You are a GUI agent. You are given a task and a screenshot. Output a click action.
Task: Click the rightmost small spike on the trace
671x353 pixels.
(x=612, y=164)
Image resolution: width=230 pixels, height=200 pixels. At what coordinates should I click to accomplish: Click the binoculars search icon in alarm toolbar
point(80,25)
● ● ● ● ● ● ●
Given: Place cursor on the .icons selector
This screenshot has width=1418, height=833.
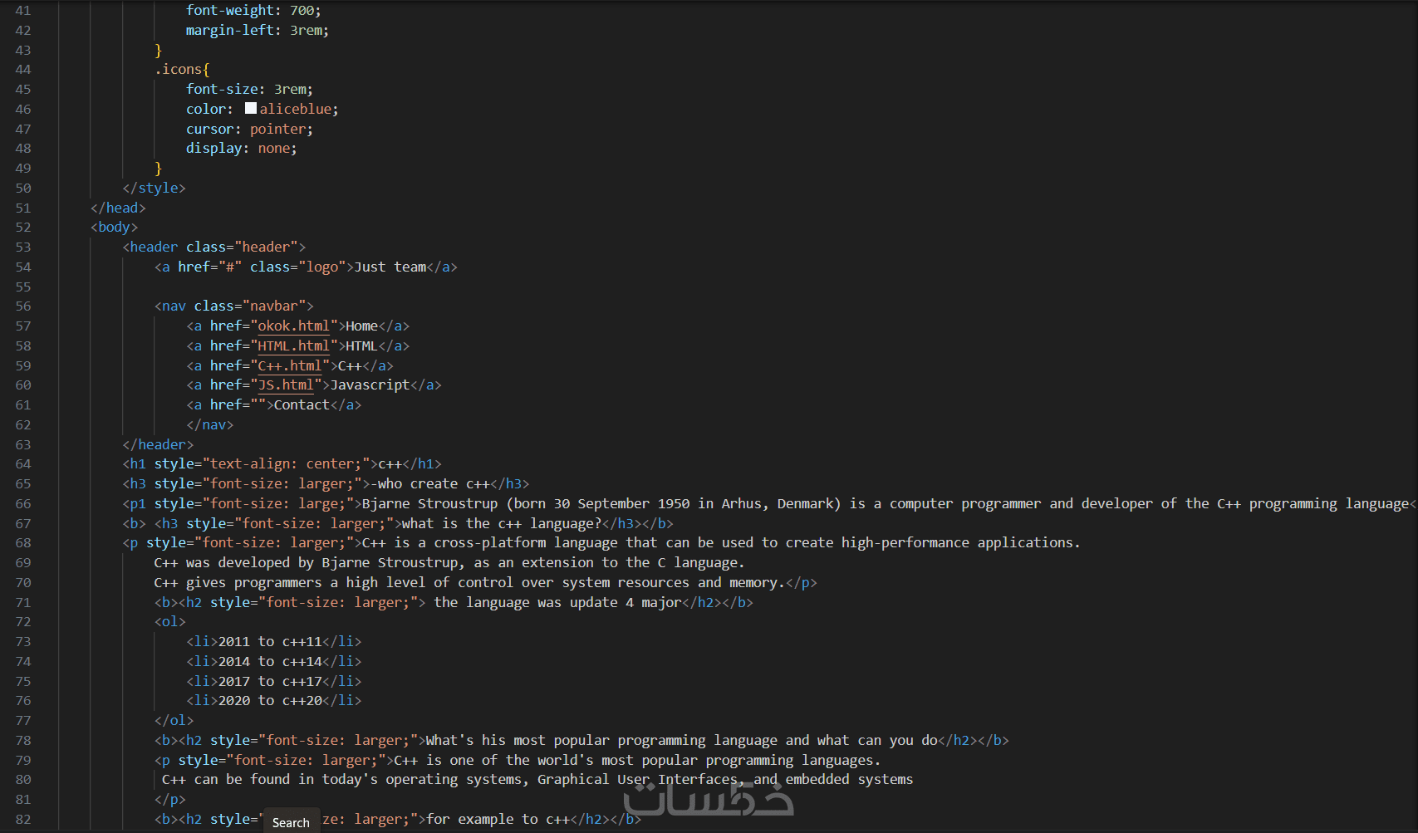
● ● ● ● ● ● ●
Copy out all the lines of the records that include "screenshot".

You are a GUI agent. You are given a task and a screenshot. Output a click action.
This screenshot has width=1418, height=833.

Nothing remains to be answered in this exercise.